**Consignes**
1. Transcrivez le passage du texte fourni qui va de « Tous les autres » jusqu'à « l'esthétique du projet. ».
2. Dans le texte fourni, de quel instrument Norbert Lucarain jouait-il au sein du Julien Lourau Groove Gang ?
3. Rédigez la suite du texte fourni à partir de sa dernière phrase.

Tous les autres membres, je les connais depuis assez longtemps. Jessie Chaton, je l'avais rencontré parce qu'il était fan de Vercoquin et de vieux claviers, et qu'il m'avait demandé de lui donner des cours de clavier ! C'est un grand fan de funk, de soul, de rock, de plein de choses... On s'est toujours suivi de loin, lui développant son propre groupe, Fancy, et moi déménageant aux Etats-Unis. Et au moment d'attaquer le live, j'ai fait appel à lui pour la basse. Même s'il n'est pas vraiment bassiste à la base, c'est un multi-instrumentiste et c'est quelqu'un qui a une forte sensibilité musicale et qui comprend tout à fait l'esthétique du projet.

Norbert Lucarain, le vibraphoniste-batteur, je l'avais vu au sein du Julien Lourau Groove Gang. Julien Lourau, qui est un saxophoniste de jazz-funk, avait ce groupe dans les années 90, et Norbert faisait du vibraphone avec lui. J'ai fait appel à lui parce que sur "Good City For Dreamers", j'avais commencé à développer des arrangements un peu plus orchestraux sur certains morceaux, des arrangements de cordes et de cuivres, et je voulais qu'on retrouve cette sophistication sur scène, et qu'on ne soit pas juste avec un combo rock ou un combo funk de base. J'ai pensé à Norbert parce que cet instrument, le vibraphone, emmène les gens un peu ailleurs que juste dans le rock. C'est en même temps un instrument classique et un instrument jazz-funk et ça a cette espèce de magie à l'ancienne avec le vieux trémolo qui passe à travers les tubes... ça colle assez avec mon univers sonore, ce que moi je peux bidouiller avec les claviers en mêlant plusieurs sons. Ca nous a permis, sur un morceau comme Little Lady, par exemple, de reprendre l'arrangement de cordes au vibraphone. Et je crois que les gens aiment bien qu'on ne leur donne pas exactement le disque sur scène : on donne une autre vie aux morceaux, on les arrange différemment, on leur fait dire un truc un peu différent. J'aime cette idée qu'il n'y ait pas une sacro-sainte version d'un morceau.

**Contenu des données**

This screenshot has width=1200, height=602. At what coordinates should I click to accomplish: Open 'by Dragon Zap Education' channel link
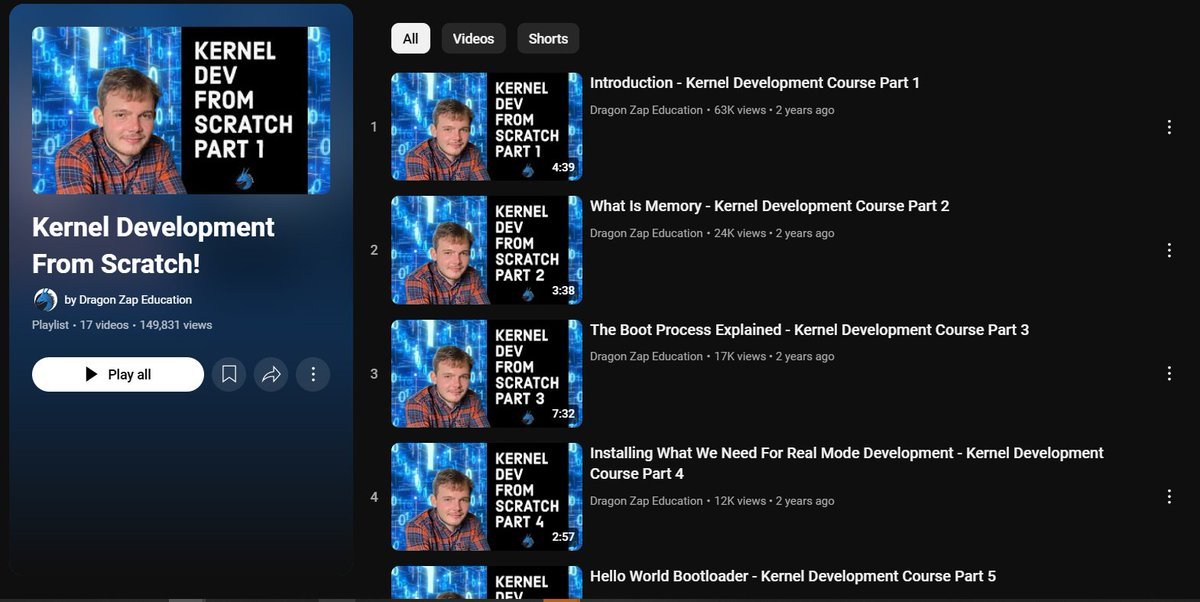128,300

**Liste des réponses**
1.
Tous les autres membres, je les connais depuis assez longtemps. Jessie Chaton, je l'avais rencontré parce qu'il était fan de Vercoquin et de vieux claviers, et qu'il m'avait demandé de lui donner des cours de clavier ! C'est un grand fan de funk, de soul, de rock, de plein de choses... On s'est toujours suivi de loin, lui développant son propre groupe, Fancy, et moi déménageant aux Etats-Unis. Et au moment d'attaquer le live, j'ai fait appel à lui pour la basse. Même s'il n'est pas vraiment bassiste à la base, c'est un multi-instrumentiste et c'est quelqu'un qui a une forte sensibilité musicale et qui comprend tout à fait l'esthétique du projet.

2. Du vibraphone.

3.
Pour finir : Jordan Dalrymple, qui fait batterie et MPC en live, je l'ai rencontré à San Francisco, où j'habite depuis une dizaine d'années. On s'est rencontré à travers des amis communs, on a joué dans différentes formations ensemble. J'avais déjà fait appel à lui une ou deux fois au moment de la première tournée, celle de "Cliquety Kliqk", et c'était assez naturel pour moi de faire à nouveau appel à lui. C'est quelqu'un qui a un jeu de batterie très souple, assez différent du jeu de Norbert, et j'aime bien l'idée d'avoir deux batteurs avec deux grooves différents. Norbert a un jeu très méticuleux, très précis et Jordan, au contraire, a un jeu souple et organique, inspiré plus de la funk et de la soul des années 60 et 70 ; Norbert est un peu plus 80, 90.



Est-ce que c'est facile de faire jouer des morceaux que tu composes seul par tout un groupe ?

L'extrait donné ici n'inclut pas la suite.